Data extracted from a collection:
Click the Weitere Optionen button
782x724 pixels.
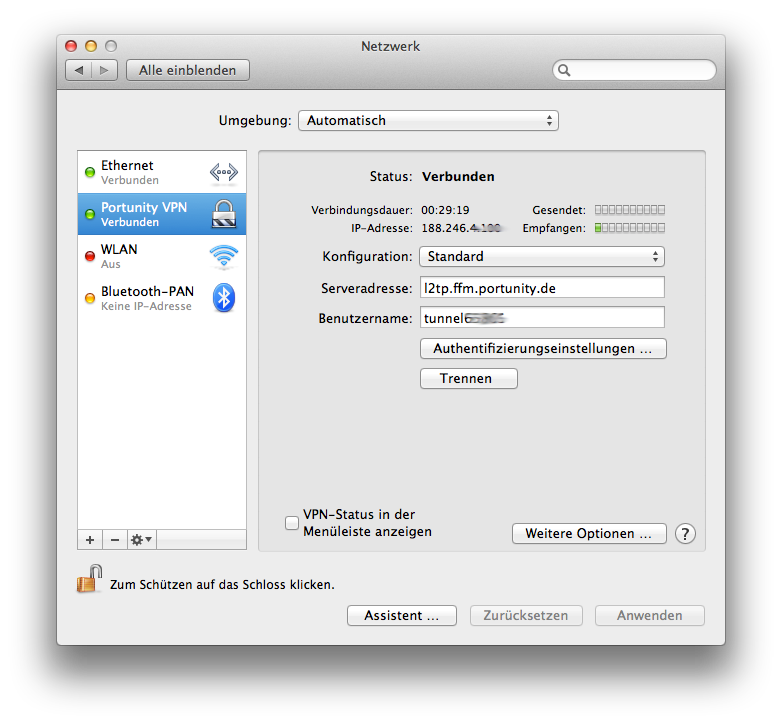pyautogui.click(x=588, y=534)
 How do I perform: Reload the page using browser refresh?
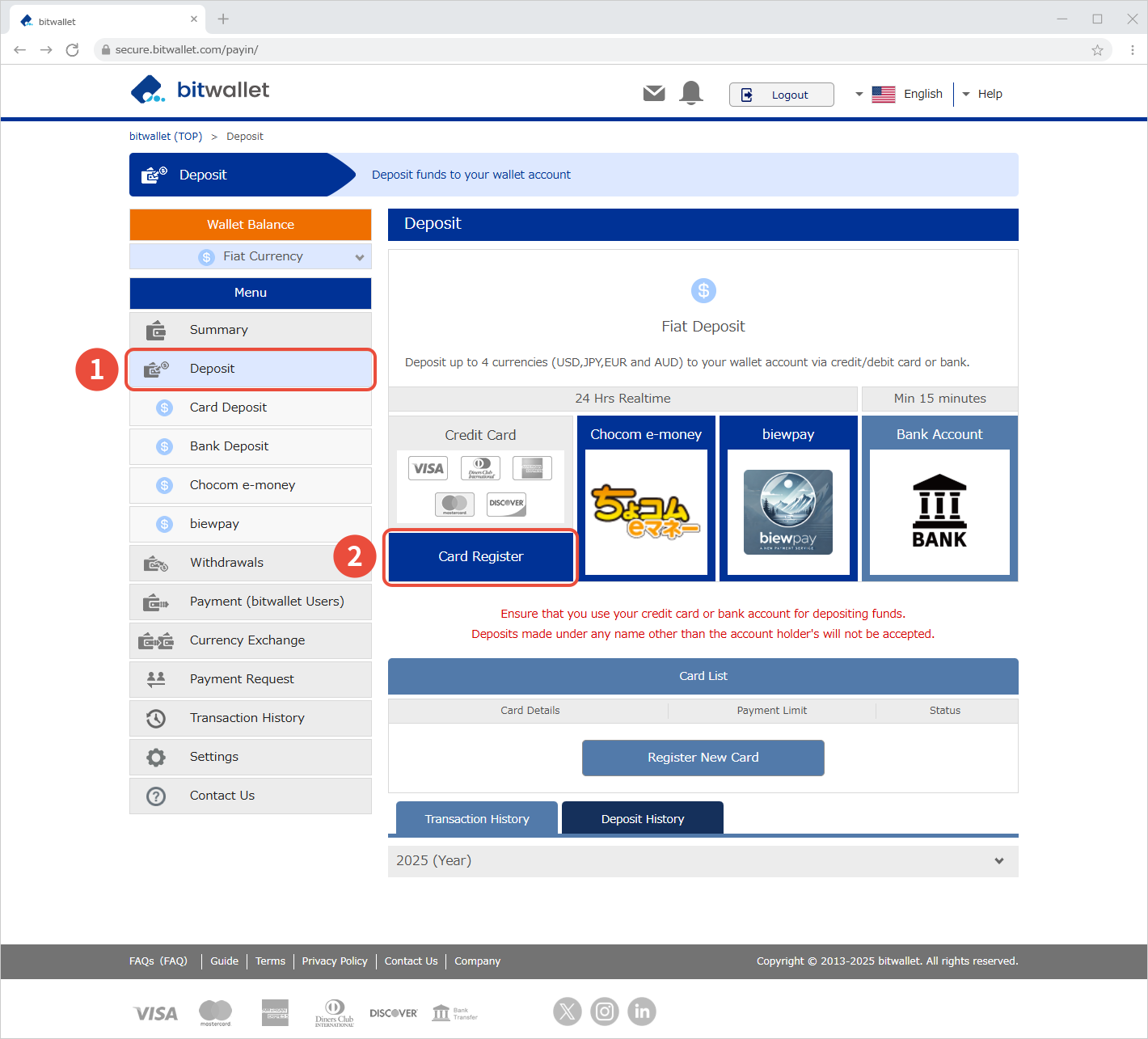click(x=72, y=50)
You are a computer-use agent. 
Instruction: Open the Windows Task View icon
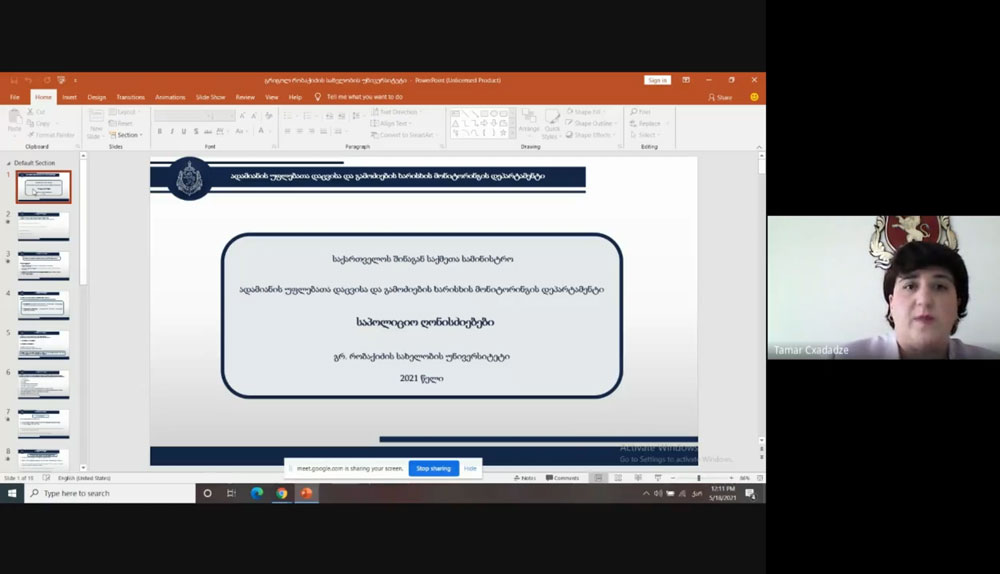click(232, 493)
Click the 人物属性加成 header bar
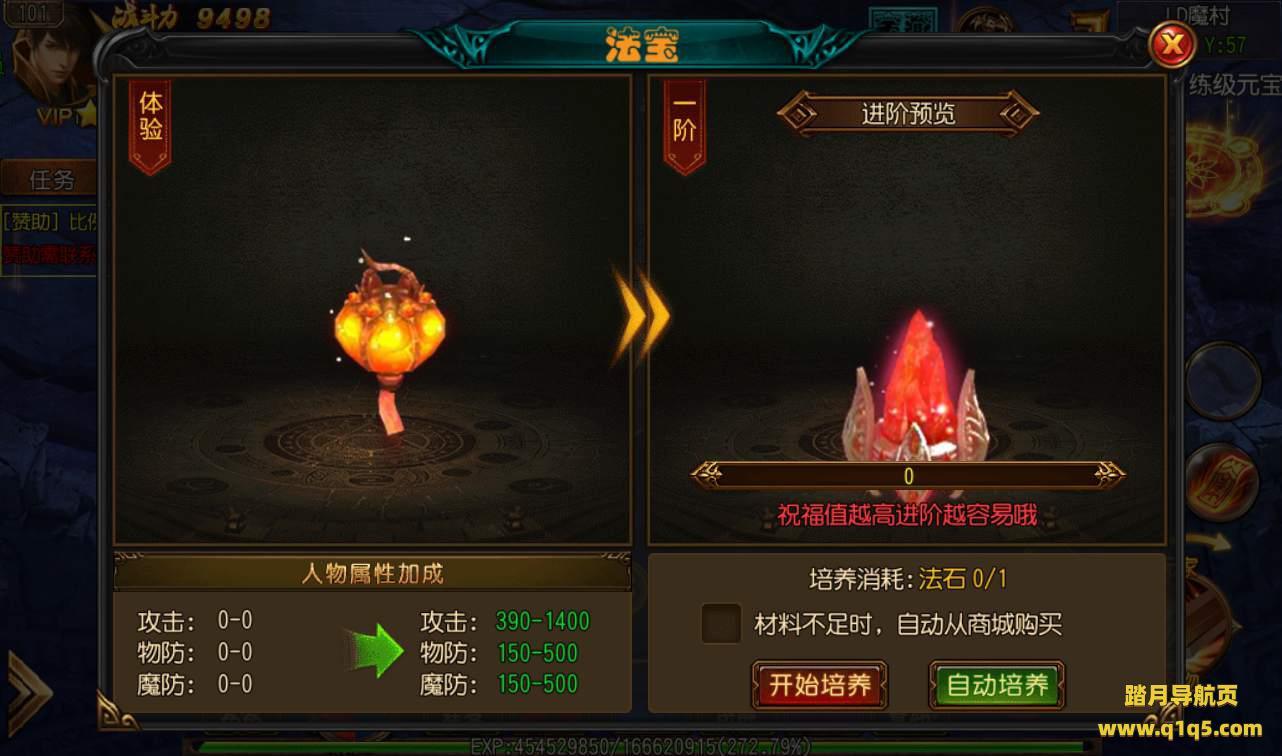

ACTIVITY
All of the entries above are to be restated word for word, minus the images.

REPLY
Click the Weitere Optionen button
782x724 pixels.
pyautogui.click(x=588, y=534)
 How do I perform: Reload the page using browser refresh?
click(x=72, y=50)
You are a computer-use agent. 
Instruction: Open the Windows Task View icon
click(232, 493)
Click the 人物属性加成 header bar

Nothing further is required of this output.